For Ben Marchi-Young, ERP Program Manager at industry leader Curaleaf, ensuring an initial level of compliance internally is paramount:

“While Metrc is in the process of improving, we want to make sure our system helps us remain compliant regardless of whether Metrc is present or not. Our ERP ensures we can identify variances to fix immediately. We are at a point in this industry where rapid growth will require us to continually seek operational efficiency; this includes how we stay compliant and grow in shifting regulatory requirements.”
~Ben Marchi-Young, ERP Program Manager at Curaleaf

Selecting a Partner

It’s important to partner with a software integrator that stays engaged in the solution and the industry. Good integrators know what Metrc’s API capabilities offer and they understand how to adapt its systems to maximize efficiency. Operators rely on internal enterprise systems to do their jobs; consequently, their chosen software must be robust enough to evolve with the industry changes in compliance and regulatory requirements.
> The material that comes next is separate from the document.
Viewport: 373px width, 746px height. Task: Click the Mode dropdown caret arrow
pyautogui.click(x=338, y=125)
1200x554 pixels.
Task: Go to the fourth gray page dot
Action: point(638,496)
For those seeking a software partner, there are a couple things to keep in mind:

  1. Full Metrc integration in cannabis operations must be clarifiedFirst, ensure they are Validated Metrc Integrators. Metrc frequently updates its confirmed integrators on its state sites (e.g.,[state name]). True Validated Metrc Integrators are certified by Metrc and can communicate with Metrc’s state system.
  2. Second, ask how the software partner plans to integrate. Ask specifics and have them walk through detailed scenarios; make sure the solution fits both the immediate and future needs of the business. Claiming “full Metrc integration” isn’t enough. Expect them to understand Metrc’s API ability and what they are doing to work around any limitations.
  3. Ensure they understand how they can integrate and interact with the system. As stated in Metrc’s API Bulletin 037 (4/24/19), third-party vendors can only interact with Metrc via its API. This means TPVs are not provided access to a user interface, nor can they use a license-holder’s user interface without putting their cannabis license at risk.
  4. Lastly, ensure the software partner fully understands the connections to be made between the business and the areas that need visibility and automation most. The workarounds developed and implemented by software integrators, such as customized reporting to aid in manual entry, are well worth the time and investment.

The Takeaway

Overall, software integration saves time, reduces data entry errors, and helps promote efficiency — but it cannot take the place of well-defined business processes and workflows. Selecting a flexible, powerful cannabis ERP supported by a proven, Metrc Validated Integrator that keeps its software current, and takes advantage of the tools and functionality within the system will help maintain compliance and drive continuous performance improvement.